Using Brandwatch, we tracked online mentions of major football tournaments and the Olympics in conjunction with terms relating to issues such as racism, transphobia, and homophobia and spotted a 32% increase in hate speech during international football tournaments and a 34% increase during the Olympics. When it came to football, negative sentiment was its apex around the issue of racism, whereas the peak of online hate for the Olympics was anti-trans discrimination. This lays bare the need for brands to show genuine solidarity to communities at all times, but especially when the world’s attention is fixed on these major sporting events.

For this report, we explored how discrimination on the grounds of race, sexuality, and gender identity has changed on social media over the past few years. When it comes to racist abuse, there was an influx of brands rushing to make noise around the Black Lives Movement three years ago. Football clubs carried out a host of acts that sought to do good, from social media blackouts to players taking a knee before Premier League games. Since then, it’s gone very quiet. The continued abuse that Vinicius Jr faces from fans, compounded by criticism in the media, illustrates the slow progress made. It is not an isolated incident. Reports of racist abuse on social media increased three-fold in 2022/23 compared with the previous season. The discrimination hasn’t gone away, but the show of support from brands has.

For brands looking ahead to this year’s Olympics and Paralympics, there is an opportunity to tell celebratory stories about what has long been touted as the largest gender-equal sporting event in the world.
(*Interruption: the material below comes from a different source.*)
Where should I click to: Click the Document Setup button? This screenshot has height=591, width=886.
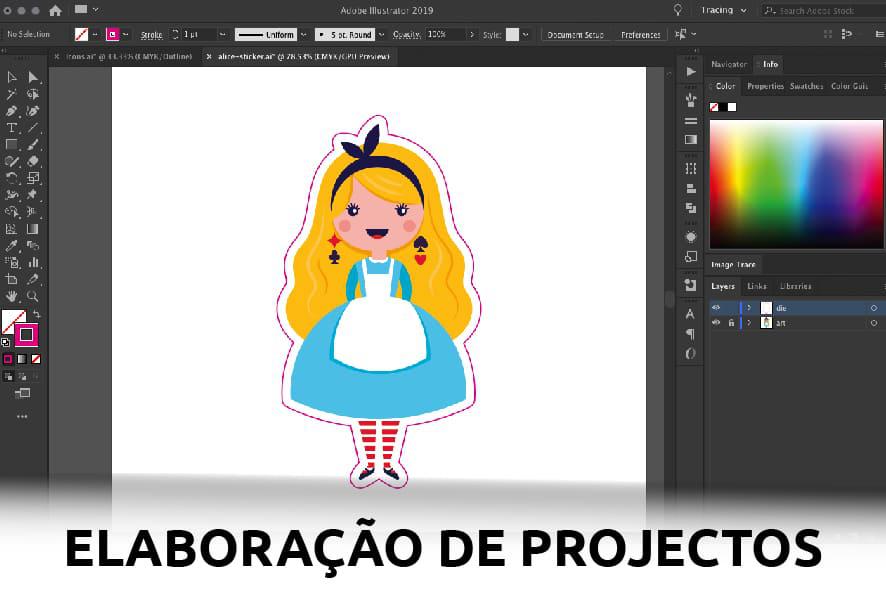point(576,34)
Yet, while there will be plenty of barrier-breaking moments around gender equity and athletes’ sexuality, the relationship between brands and the trans community has been contentious. Bud Light’s sponsorship of the trans activist and creator Dylan Mulvaney epitomizes the danger of a brand choosing to hide its head in the sand when online hate surfaces. Mulvaney’s appearance in a Bud Light campaign resulted in extreme hate and aggressive calls for boycotts. Rather than supporting Mulvaney, Bud Light announced it was going to refocus its marketing away from LGBTQ+ issues, towards music and sport. Mulvaney would later say that, ‘for a company to hire a trans person and then not publically stand by them is worse, in my opinion, than not hiring a trans person at all’.

So, what can brands do?

In our Braving the Backlash report, we identify a three-step process that will help brands tackle online discrimination. The first step is always preparation; creating an anti-hate policy built on the ‘Three Rs Model’ - Remain, Reply and Report. Our third step must be to create bespoke for each specific event based on tailored audience research, but perhaps the key step of the process is the middle one, collaboration.

As a cisgender white man, I may be able to empathize with the communities detailed in our report, but I cannot relate to their firsthand experience of discrimination. This is why it was so crucial that we built this report on a foundation of listening to voices from the relevant communities and working alongside industry-leading experts such as Troy Townsend MBE, Liz Ward, and Aby Hawker.

Every expert we spoke to agreed that brands are not doing enough to listen to the athletes they sponsor, co-create social and grassroots change alongside them, and support them when they suffer online hate. As we approach the first game of Euro 2024, kicking off a busy summer of sports, it is time for sports brands to step up and stop playing it safe.